Define the variables

The DV and IV in a paired-samples t-test aren’t directly reflected in the code. Instead, you have “V1” and “V2” variables that give counts of the DV for the different categories of the IV. In this case, “V1” gives the count of stories that include artists, and “V2” gives the count of articles that don’t include artists. The code then shows the distribution of the daily differences between V2 and V1.

# Specify the two variables involved
mydata$V1 <- mydata$AI.articles.including.artists
mydata$V2 <- mydata$AI.articles.omitting.artists

# Look at the distribution of the pair differences
mydata$PairDifferences <- mydata$V2 - mydata$V1

ggplot(mydata, aes(x = PairDifferences)) +
  geom_histogram(color = "black", fill = "#1f78b4") +
  geom_vline(aes(xintercept = mean(PairDifferences)))
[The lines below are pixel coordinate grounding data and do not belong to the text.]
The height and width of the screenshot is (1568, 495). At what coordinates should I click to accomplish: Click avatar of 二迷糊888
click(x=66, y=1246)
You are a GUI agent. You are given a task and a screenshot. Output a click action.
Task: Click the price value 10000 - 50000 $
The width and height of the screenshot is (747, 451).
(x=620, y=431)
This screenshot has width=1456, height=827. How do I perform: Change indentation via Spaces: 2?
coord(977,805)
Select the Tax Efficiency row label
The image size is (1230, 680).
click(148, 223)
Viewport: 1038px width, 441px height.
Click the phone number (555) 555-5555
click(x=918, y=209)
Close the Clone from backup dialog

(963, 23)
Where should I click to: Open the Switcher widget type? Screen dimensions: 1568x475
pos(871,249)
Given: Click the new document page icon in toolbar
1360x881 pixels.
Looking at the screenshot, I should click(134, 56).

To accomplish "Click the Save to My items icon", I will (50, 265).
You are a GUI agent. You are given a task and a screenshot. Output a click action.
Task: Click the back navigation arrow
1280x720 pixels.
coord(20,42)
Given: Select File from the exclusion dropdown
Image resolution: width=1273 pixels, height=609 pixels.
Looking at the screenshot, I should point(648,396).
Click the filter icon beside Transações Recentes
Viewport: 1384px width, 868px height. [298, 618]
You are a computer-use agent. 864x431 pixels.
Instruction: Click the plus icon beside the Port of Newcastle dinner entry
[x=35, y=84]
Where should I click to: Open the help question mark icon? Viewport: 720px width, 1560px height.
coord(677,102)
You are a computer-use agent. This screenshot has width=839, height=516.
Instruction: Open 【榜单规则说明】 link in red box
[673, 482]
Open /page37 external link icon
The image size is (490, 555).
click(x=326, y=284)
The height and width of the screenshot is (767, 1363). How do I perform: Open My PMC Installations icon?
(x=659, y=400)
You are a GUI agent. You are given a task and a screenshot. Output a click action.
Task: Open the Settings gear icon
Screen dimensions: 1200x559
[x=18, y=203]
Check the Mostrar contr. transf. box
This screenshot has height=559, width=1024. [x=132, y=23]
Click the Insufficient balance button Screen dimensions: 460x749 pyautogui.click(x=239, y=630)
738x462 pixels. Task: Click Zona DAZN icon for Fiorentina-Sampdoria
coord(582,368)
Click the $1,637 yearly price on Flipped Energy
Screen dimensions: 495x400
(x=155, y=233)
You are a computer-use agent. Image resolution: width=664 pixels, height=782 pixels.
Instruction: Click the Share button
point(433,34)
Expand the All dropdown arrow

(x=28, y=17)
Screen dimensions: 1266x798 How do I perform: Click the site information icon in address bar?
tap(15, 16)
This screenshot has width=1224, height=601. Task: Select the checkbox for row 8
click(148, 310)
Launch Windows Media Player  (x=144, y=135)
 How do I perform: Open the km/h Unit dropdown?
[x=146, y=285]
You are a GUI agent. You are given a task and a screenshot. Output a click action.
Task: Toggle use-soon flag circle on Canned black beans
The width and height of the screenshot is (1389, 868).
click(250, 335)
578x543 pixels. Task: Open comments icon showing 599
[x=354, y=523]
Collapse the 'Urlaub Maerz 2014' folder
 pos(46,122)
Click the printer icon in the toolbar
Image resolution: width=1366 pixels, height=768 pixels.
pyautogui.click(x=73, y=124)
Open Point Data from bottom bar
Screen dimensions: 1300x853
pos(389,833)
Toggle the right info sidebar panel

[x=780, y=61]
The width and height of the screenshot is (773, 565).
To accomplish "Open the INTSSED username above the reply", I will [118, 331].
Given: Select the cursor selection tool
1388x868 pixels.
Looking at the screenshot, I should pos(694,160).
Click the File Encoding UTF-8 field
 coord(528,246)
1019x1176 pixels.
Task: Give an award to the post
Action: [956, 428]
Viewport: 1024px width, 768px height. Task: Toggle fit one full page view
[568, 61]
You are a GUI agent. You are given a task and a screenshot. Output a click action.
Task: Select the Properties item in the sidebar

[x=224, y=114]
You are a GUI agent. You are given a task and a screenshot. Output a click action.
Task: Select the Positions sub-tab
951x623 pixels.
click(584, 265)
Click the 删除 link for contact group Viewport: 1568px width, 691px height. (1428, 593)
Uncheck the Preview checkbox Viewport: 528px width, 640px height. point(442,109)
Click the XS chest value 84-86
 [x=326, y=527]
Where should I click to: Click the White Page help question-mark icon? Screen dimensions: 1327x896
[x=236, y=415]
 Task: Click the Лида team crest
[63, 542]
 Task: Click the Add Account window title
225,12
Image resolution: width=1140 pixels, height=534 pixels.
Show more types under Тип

# Get descriptive statistics for pair differences
mydata %>%
  select(PairDifferences) %>%
  summarise(
    count = n(),
    mean = mean(PairDifferences, na.rm = TRUE),
    sd = sd(PairDifferences, na.rm = TRUE),
    min = min(PairDifferences, na.rm = TRUE),
    max = max(PairDifferences, na.rm = TRUE)
  )
##   count    mean       sd  min max
## 1   706 39.3881 32.63831 -185 232

Running the analysis

The distribution doesn’t look particularly normal. If the number of cases were small - say, 40 or fewer - an alternative test would be needed. But because we have data for a large number of days - 706, to be exact - we can go ahead and use a paired-samples t-test.

mydata %>%
  select(V1, V2) %>%
  summarise_all(list(Mean = mean, SD = sd))
##    V1_Mean  V2_Mean    V1_SD    V2_SD
## 1 6.766289 46.15439 18.10789 34.09016
options(scipen = 999)
t.test(mydata$V2, mydata$V1,
       paired = TRUE)
## 
##  Paired t-test
## 
## data:  mydata$V2 and mydata$V1
## t = 32.066, df = 705, p-value < 0.00000000000000022
## alternative hypothesis: true mean difference is not equal to 0
## 95 percent confidence interval:
##  36.97642 41.79978
## sample estimates:
## mean difference 
##         39.3881

Interpreting the results

There were, on average, about 46 articles a day that mentioned AI and images but excluded the views of artists. By contrast, there were only about seven articles per day that mentioned AI and images but included the views of artists. The t-test is significant, indicating that this disparity is unlikely due to random variation. Because the disparity is probably not due to random variation, it’s probably due instead to something systematic - like news media’s systematic tendency to exclude artist views from articles about AI that generates images.